Zaakah posts April 12, 2026:

In an Instagram post last night, Saul Len has changed his story from claiming that he was innocent of everything he was charged with, to claiming that he did upload all that CSAM to Google Drive – but only by accident – from a porn-filled Telegram group he voluntarily joined. According to his new post he developed an interest in porn from a young age that got out of hand and became an addiction. As time went on, Len wrote, he joined large porn oriented chats on WhatsApp and Telegram where porn was being shared constantly.
According to the complaint filed at the start of his criminal case, there were 15 specific videos found on his Google Drive depicting the rape of children between the ages of 3 and 13. An additional 126 files of a criminal nature were found in his drive by law enforcement, according to the complaint. He was charged with 15 counts of felony possession of CSAM.
He was given a sweetheart plea deal for all that CSAM. He pleaded guilty to 15 felony counts related to CSAM as well as one misdemeanor for Unlawful Modification of a Computer. Adjudication was withheld on the 15 felonies, and he was only convicted of the misdemeanor, and sentenced to 6 months in jail and 10 years of supervised release.
Not satisfied enough with that slap on the wrist, he requested that the entire record of his plea hearing and conditions be sealed by the judge. The prosecutor didn’t object because prosecutors rarely object to such requests.

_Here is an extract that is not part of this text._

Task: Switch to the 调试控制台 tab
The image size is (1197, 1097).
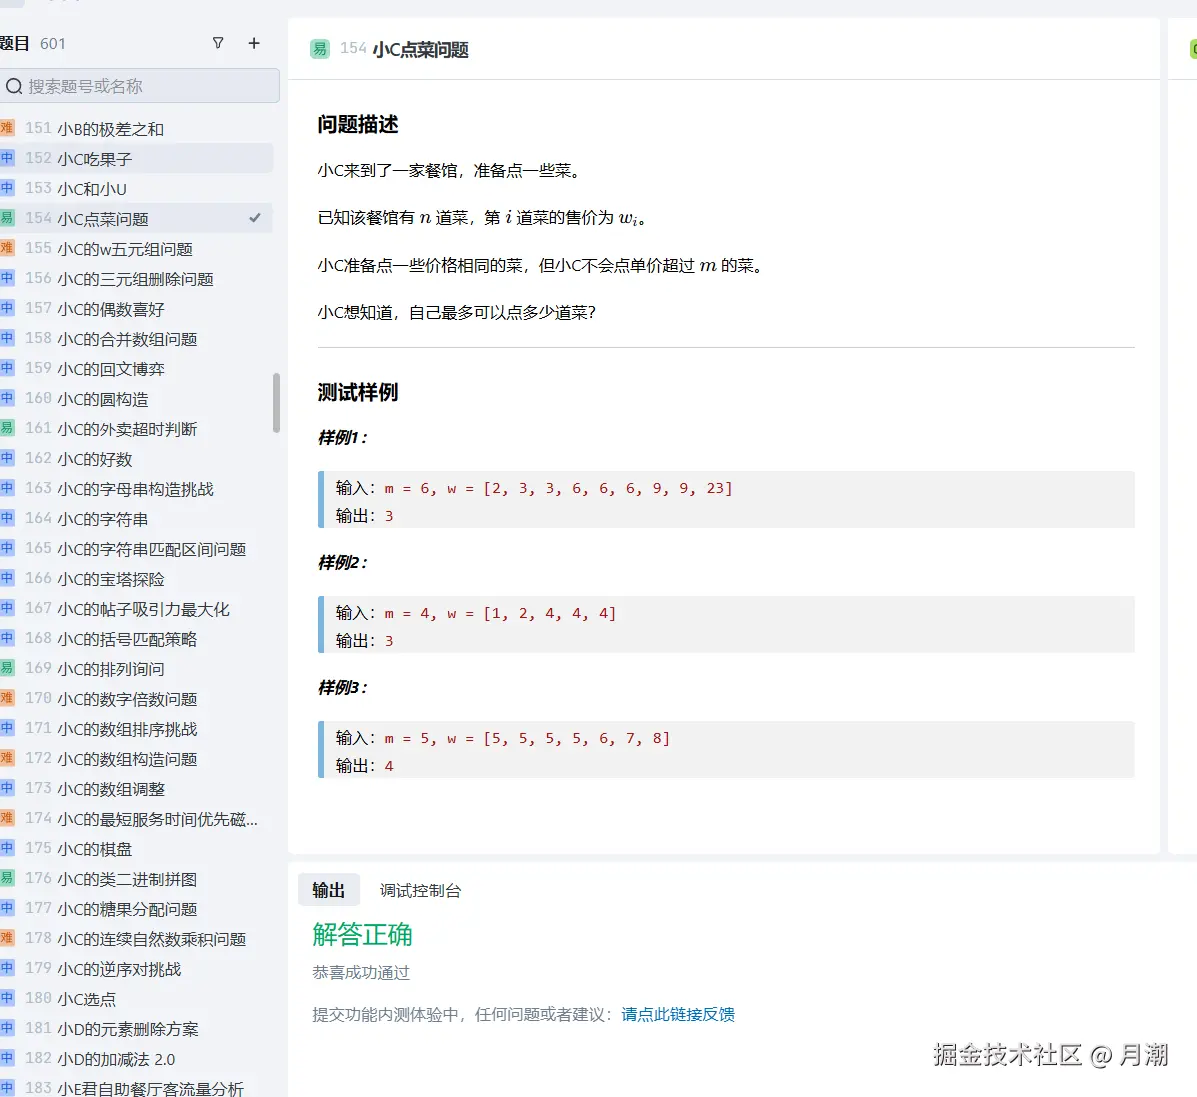Action: tap(420, 890)
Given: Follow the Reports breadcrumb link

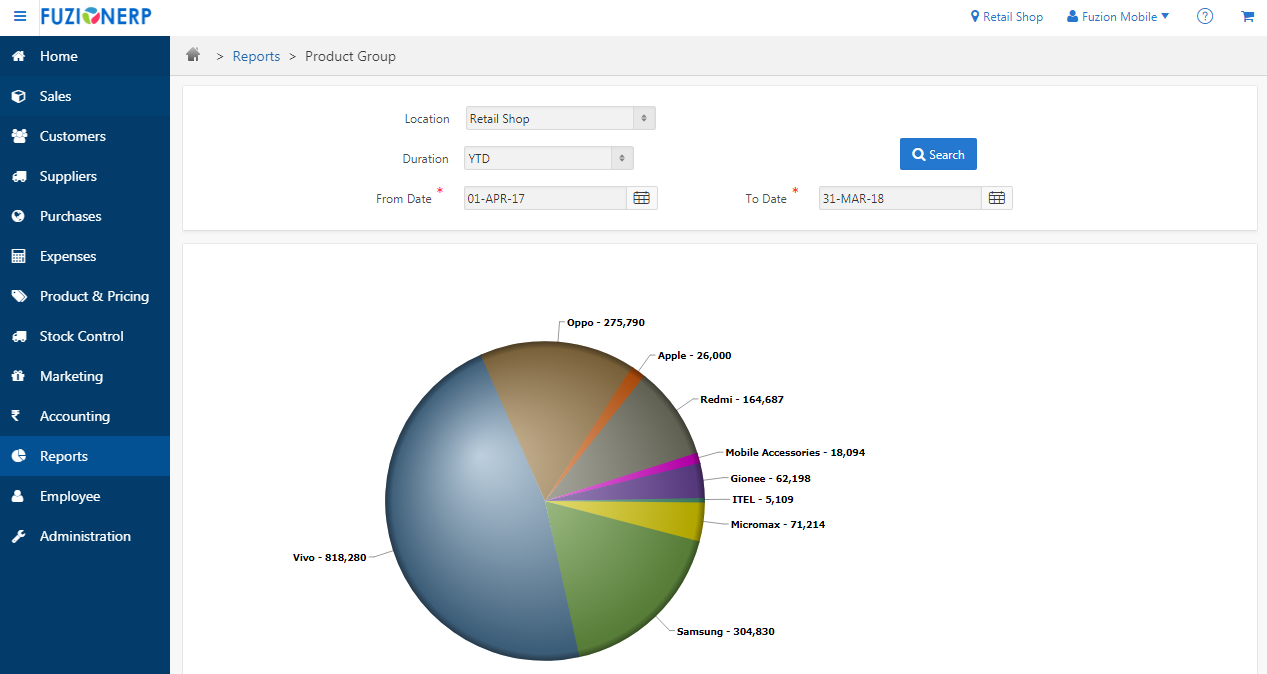Looking at the screenshot, I should pyautogui.click(x=256, y=56).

He likely made this request for the express purpose of setting up the lie he immediately told to his community after his plea hearing concluded.
In a WhatsApp message sent widely to members of the community, Len claimed that the State had investigated the initial CSAM charges and had found that they were without basis. He claimed that he was taking a plea to a single misdemeanor that carried a 6 month jail sentence to be rid of the case.
While Len is now admitting that what he said in that message wasn’t true, he never had any intention of coming clean. This statement from Len comes on the heels of him losing a legal battle against ZA’AKAH over the unsealing of his plea transcript.
Immediately following Len’s initial WhatsApp statement, ZA’AKAH challenged the sealing of his plea hearing in court. Len fought hard against the unsealing request, repeatedly claiming throughout the 6 months of initial litigation that ZA’AKAH intended to misrepresent the details of his plea if the record would be unsealed. The judge, however, repeatedly noted that the only party who had ever mischaracterized the plea and expressed an interest in continuing to mischaracterize the plea was Len himself.
He lost, and the records were ordered unsealed in June of 2025. That wasn’t enough for him. He immediately filed an appeal to the unsealing decision which delayed their release for another 10 months until his appeal was finally denied. It was only after ZA’AKAH exposed the truth of his plea – that he had pleaded guilty to 15 CSAM related felonies and a misdemeanor but received a withheld adjudication on the felonies – that Len saw fit to release this statement.
Which brings us back to this new statement. Len claims that the CSAM only wound up on his Google Drive because he accidentally had automatic uploads for WhatsApp and Telegram chats enabled on his phone, but that he never really knew that CSAM was shared in the group, never saw it himself, and didn’t deliberately save it.
Aside from Len’s repeated lies and deliberate attempts to hide the truth of his plea, this new claim is implausible on its face. By his own admission he joined these chats voluntarily. As noted above, the files on his Google Drive included 15 videos of the rape of children as young as 3, and an additional 126 files of a criminal nature. Len is asking us to believe that all of these files went through a porn group that he, a porn addict, deliberately joined, presumably for the purpose of watching and enjoying the content being shared, and that he never noticed all of the videos showing children as young as 3 being raped.
Whether he deliberately uploaded them to his Google Drive or not – which itself is a dubious claim – it strains credulity to claim that he somehow never saw what was being shared in these groups he deliberately joined as a porn addict. As if legal porn is a scarce commodity on the internet and that he never had a real interest in this very specific series of groups he joined.
Saul Len repeatedly lied to hide his crimes, attempted to abuse the legal system to keep his community in the dark about the risk he poses, and now, only when exposed, is spinning another implausible story that admits the barest minimum he can no longer deny while attempting to minimize the severity of what he did.
That such an unrepentant liar wants to start an organization to address men’s mental health is alarming. This isn’t teshuva. It isn’t coming clean. It’s yet another attempt at manipulation by a liar and criminal who got caught lying.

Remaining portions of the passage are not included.